The points $A, B$ and $C$ have position vectors $\mathbf{a}, \mathbf{b}$ and $\mathbf{c}$ respectively.
(a) Show that the area of triangle $A B C$ is $\frac{1}{2}|\mathbf{a} \times \mathbf{b}+\mathbf{b} \times \mathbf{c}+\mathbf{c} \times \mathbf{a}|$. Hence show that the shortest distance from $B$ to $A C$ is
$$
\frac{|\mathbf{a} \times \mathbf{b}+\mathbf{b} \times \mathbf{c}+\mathbf{c} \times \mathbf{a}|}{|\mathbf{c}-\mathbf{a}|}
$$
[4]
(b) Given that $\mathbf{a}$ and $\mathbf{b}$ are non-zero vectors such that $|\mathbf{a}-\mathbf{b}|=|\mathbf{a}+\mathbf{b}|$, find the value of $\mathbf{a} \cdot \mathbf{b}$.
[2]
(b) 0
(a)$\text { area of triangle } A B C =\frac{1}{2}|(\mathbf{b}-\mathbf{a}) \times(\mathbf{c}-\mathbf{a})| $
$=\frac{1}{2}|(\mathbf{b}-\mathbf{a}) \times \mathbf{c}-(\mathbf{b}-\mathbf{a}) \times \mathbf{a}| $
$=\frac{1}{2}|\mathbf{b} \times \mathbf{c}-\mathbf{a} \times \mathbf{c}-\mathbf{b} \times \mathbf{a}+\mathbf{a} \times \mathbf{a}| $
$=\frac{1}{2}|\mathbf{b} \times \mathbf{c}+\mathbf{c} \times \mathbf{a}+\mathbf{a} \times \mathbf{b}+\mathbf{0}| $
$=\frac{1}{2}|\mathbf{a} \times \mathbf{b}+\mathbf{b} \times \mathbf{c}+\mathbf{c} \times \mathbf{a}| \quad(\text { shown })$
Let shortest distance from $B$ to $A C$ be $h$ (which is also the perpendicular distance from $B$ to $A C$ ).
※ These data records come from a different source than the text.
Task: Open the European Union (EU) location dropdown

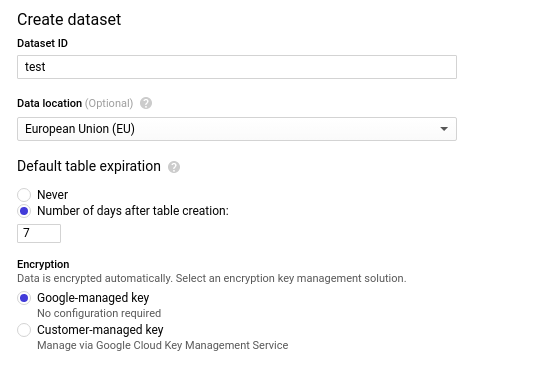Action: coord(237,129)
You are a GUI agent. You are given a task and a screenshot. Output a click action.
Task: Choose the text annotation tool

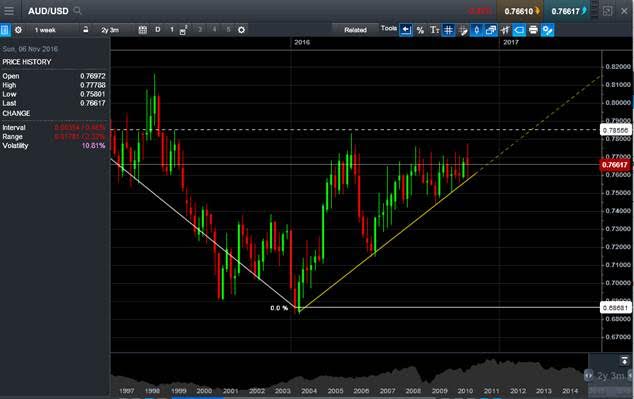pyautogui.click(x=434, y=30)
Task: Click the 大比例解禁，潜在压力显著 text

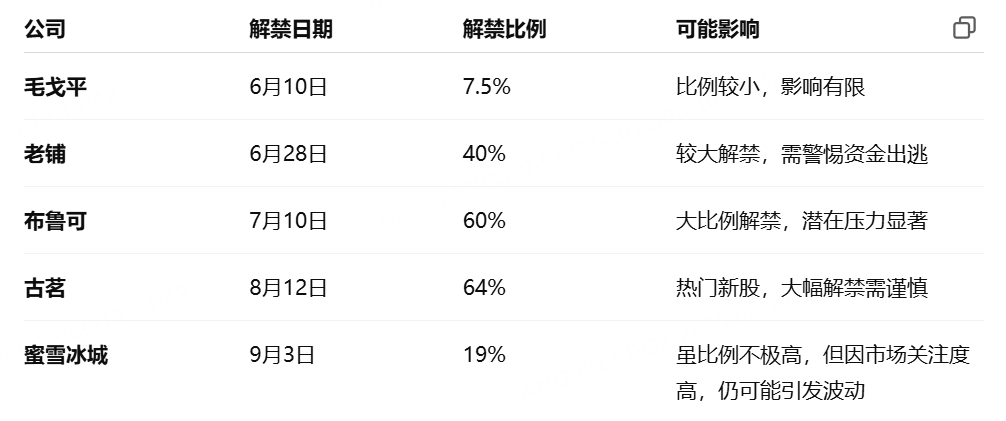Action: pyautogui.click(x=801, y=221)
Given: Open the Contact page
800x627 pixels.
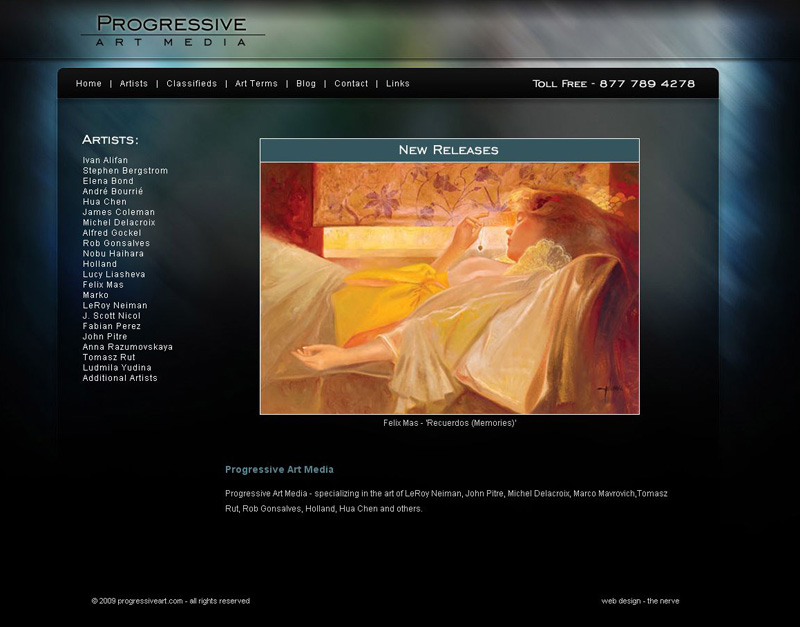Looking at the screenshot, I should tap(351, 84).
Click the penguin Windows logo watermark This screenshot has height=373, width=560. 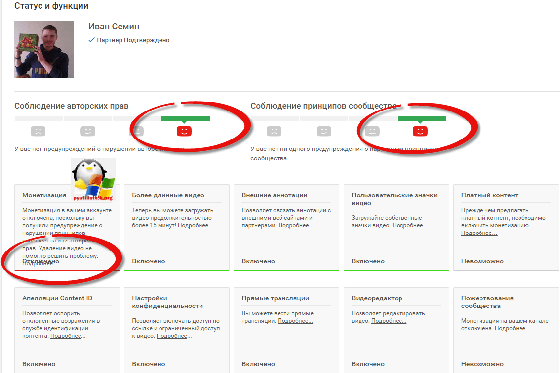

$A C=|\overrightarrow{A C}|=|\mathbf{c}-\mathbf{a}|$
Let shortest distance from $B$ to $A C$ be $h$ (which is also the perpendicular distance from $B$ to $A C$ ).
area of triangle $\overrightarrow{A B} \mathrm{~C}=\frac{1}{2}(A C)(h)=\frac{1}{2}|\mathbf{a} \times \mathbf{b}+\mathbf{b} \times \mathbf{c}+\mathbf{c} \times \mathbf{a}|$
Thus $h=\frac{|\mathbf{a} \times \mathbf{b}+\mathbf{b} \times \mathbf{c}+\mathbf{c} \times \mathbf{a}|}{|\mathbf{c}-\mathbf{a}|} .($ shown)
(b)
$|\mathbf{a}-\mathbf{b}|=|\mathbf{a}+\mathbf{b}| $
$(\mathbf{a}-\mathbf{b}) \cdot(\mathbf{a}-\mathbf{b})=(\mathbf{a}+\mathbf{b}) \cdot(\mathbf{a}+\mathbf{b}) $
$|\mathbf{a}|^2-2 \mathbf{a} \cdot \mathbf{b}+|\mathbf{b}|^2=|\mathbf{a}|^2+2 \mathbf{a} \cdot \mathbf{b}+|\mathbf{b}|^2 $
$\mathbf{a} \cdot \mathbf{b}=0$
Alternative
Consider a parallelogram $O A C B$ with $\overrightarrow{O A}=\mathbf{a}$ and $\overrightarrow{O B}=\mathbf{b}$.
Then the lengths of its diagonals are given by $A B=|\mathbf{a}-\mathbf{b}|$ and $O C=|\mathbf{a}+\mathbf{b}|$.
If $|\mathbf{a}-\mathbf{b}|=|\mathbf{a}+\mathbf{b}|$, then $O A C B$ forms a rectangle and thus $\mathbf{a} \cdot \mathbf{b}=0$.